> [WHAT IS NEEDED]
Please reproduce the data exactly, though every picture must stay out.

(SUPPLIED MATERIAL)

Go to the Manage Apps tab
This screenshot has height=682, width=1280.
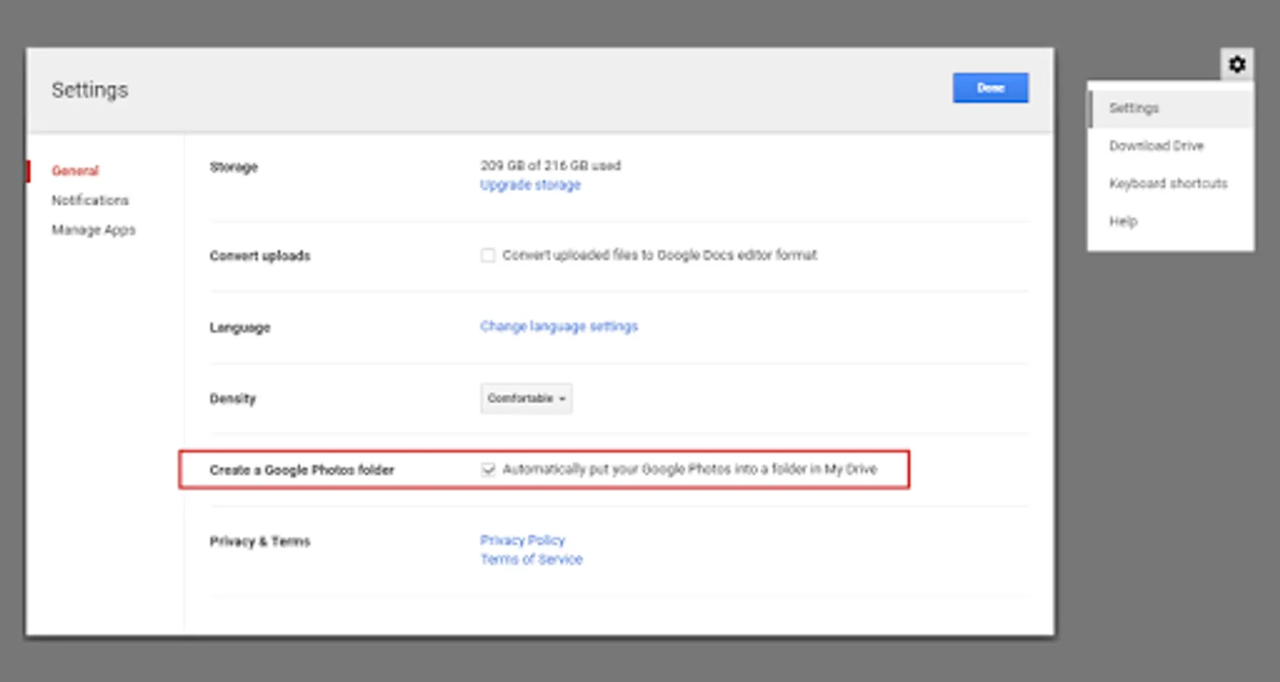pyautogui.click(x=93, y=230)
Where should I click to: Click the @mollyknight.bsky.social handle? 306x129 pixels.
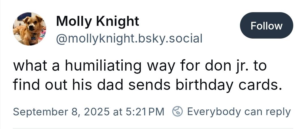pos(129,38)
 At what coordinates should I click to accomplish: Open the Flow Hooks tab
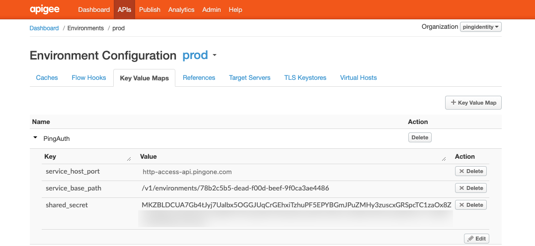tap(89, 77)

(End SUPPLIED MATERIAL)

> [RESPONSE FOR THIS EXERCISE]
Go to the Manage Apps tab
This screenshot has height=682, width=1280.
pyautogui.click(x=93, y=230)
Where should I click to: Click the @mollyknight.bsky.social handle? 306x129 pixels.
pos(129,38)
 At what coordinates should I click to accomplish: Open the Flow Hooks tab
tap(89, 77)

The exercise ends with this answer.